▶ **Problem to work on**:
The expected output is every line below, reproduced exactly.

-------- Data to process --------

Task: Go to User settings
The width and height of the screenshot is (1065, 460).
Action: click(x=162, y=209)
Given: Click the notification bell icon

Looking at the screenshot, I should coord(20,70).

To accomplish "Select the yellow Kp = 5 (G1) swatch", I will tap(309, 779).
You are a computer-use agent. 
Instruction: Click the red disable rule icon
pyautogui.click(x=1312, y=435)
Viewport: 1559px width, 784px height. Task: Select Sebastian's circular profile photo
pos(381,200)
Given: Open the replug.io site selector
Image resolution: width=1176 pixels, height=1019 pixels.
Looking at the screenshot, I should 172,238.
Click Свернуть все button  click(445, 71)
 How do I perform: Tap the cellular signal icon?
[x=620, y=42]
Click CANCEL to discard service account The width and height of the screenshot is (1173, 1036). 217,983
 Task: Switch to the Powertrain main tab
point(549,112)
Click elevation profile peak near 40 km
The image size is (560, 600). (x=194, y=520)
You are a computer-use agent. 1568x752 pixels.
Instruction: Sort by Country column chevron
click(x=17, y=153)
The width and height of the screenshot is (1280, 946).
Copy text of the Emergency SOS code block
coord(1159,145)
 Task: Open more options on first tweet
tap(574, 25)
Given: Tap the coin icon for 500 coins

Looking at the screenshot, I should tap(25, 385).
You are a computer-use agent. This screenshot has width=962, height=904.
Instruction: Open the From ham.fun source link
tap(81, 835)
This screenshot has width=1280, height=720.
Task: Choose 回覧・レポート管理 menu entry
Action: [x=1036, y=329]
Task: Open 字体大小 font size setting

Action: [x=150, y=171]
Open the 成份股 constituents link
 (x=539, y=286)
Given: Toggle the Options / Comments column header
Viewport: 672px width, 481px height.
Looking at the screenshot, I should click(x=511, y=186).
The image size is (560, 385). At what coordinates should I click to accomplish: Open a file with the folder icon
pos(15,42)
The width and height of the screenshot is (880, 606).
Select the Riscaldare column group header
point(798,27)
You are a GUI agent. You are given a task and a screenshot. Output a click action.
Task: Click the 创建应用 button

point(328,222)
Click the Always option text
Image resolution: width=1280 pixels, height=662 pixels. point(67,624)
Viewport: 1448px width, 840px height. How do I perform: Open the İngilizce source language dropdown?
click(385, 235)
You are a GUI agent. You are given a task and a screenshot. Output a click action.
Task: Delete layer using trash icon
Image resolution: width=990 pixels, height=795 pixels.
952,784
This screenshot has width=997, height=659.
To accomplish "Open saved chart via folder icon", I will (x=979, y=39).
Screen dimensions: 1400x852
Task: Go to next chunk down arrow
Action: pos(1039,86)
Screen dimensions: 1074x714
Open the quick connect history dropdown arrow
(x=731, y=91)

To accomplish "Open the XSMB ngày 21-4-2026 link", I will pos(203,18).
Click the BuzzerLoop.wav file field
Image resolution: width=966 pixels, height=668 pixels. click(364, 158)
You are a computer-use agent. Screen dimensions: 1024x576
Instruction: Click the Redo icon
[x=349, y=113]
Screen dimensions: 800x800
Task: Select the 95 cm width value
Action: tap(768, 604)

--------

▶ **Task response**:
Task: Go to User settings
The width and height of the screenshot is (1065, 460).
Action: click(x=162, y=209)
Given: Click the notification bell icon

Looking at the screenshot, I should coord(20,70).

To accomplish "Select the yellow Kp = 5 (G1) swatch", I will tap(309, 779).
You are a computer-use agent. 
Instruction: Click the red disable rule icon
pyautogui.click(x=1312, y=435)
Viewport: 1559px width, 784px height. Task: Select Sebastian's circular profile photo
pos(381,200)
Given: Open the replug.io site selector
Image resolution: width=1176 pixels, height=1019 pixels.
Looking at the screenshot, I should 172,238.
Click Свернуть все button  click(445, 71)
 How do I perform: Tap the cellular signal icon?
[x=620, y=42]
Click CANCEL to discard service account The width and height of the screenshot is (1173, 1036). 217,983
 Task: Switch to the Powertrain main tab
point(549,112)
Click elevation profile peak near 40 km
The image size is (560, 600). (x=194, y=520)
You are a computer-use agent. 1568x752 pixels.
Instruction: Sort by Country column chevron
click(x=17, y=153)
The width and height of the screenshot is (1280, 946).
Copy text of the Emergency SOS code block
coord(1159,145)
 Task: Open more options on first tweet
tap(574, 25)
Given: Tap the coin icon for 500 coins

Looking at the screenshot, I should tap(25, 385).
You are a computer-use agent. This screenshot has width=962, height=904.
Instruction: Open the From ham.fun source link
tap(81, 835)
This screenshot has width=1280, height=720.
Task: Choose 回覧・レポート管理 menu entry
Action: [x=1036, y=329]
Task: Open 字体大小 font size setting

Action: [x=150, y=171]
Open the 成份股 constituents link
 (x=539, y=286)
Given: Toggle the Options / Comments column header
Viewport: 672px width, 481px height.
Looking at the screenshot, I should click(x=511, y=186).
The image size is (560, 385). At what coordinates should I click to accomplish: Open a file with the folder icon
pos(15,42)
The width and height of the screenshot is (880, 606).
Select the Riscaldare column group header
point(798,27)
You are a GUI agent. You are given a task and a screenshot. Output a click action.
Task: Click the 创建应用 button

point(328,222)
Click the Always option text
Image resolution: width=1280 pixels, height=662 pixels. point(67,624)
Viewport: 1448px width, 840px height. How do I perform: Open the İngilizce source language dropdown?
click(385, 235)
You are a GUI agent. You are given a task and a screenshot. Output a click action.
Task: Delete layer using trash icon
Image resolution: width=990 pixels, height=795 pixels.
952,784
This screenshot has width=997, height=659.
To accomplish "Open saved chart via folder icon", I will (x=979, y=39).
Screen dimensions: 1400x852
Task: Go to next chunk down arrow
Action: pos(1039,86)
Screen dimensions: 1074x714
Open the quick connect history dropdown arrow
(x=731, y=91)

To accomplish "Open the XSMB ngày 21-4-2026 link", I will pos(203,18).
Click the BuzzerLoop.wav file field
Image resolution: width=966 pixels, height=668 pixels. click(364, 158)
You are a computer-use agent. Screen dimensions: 1024x576
Instruction: Click the Redo icon
[x=349, y=113]
Screen dimensions: 800x800
Task: Select the 95 cm width value
Action: tap(768, 604)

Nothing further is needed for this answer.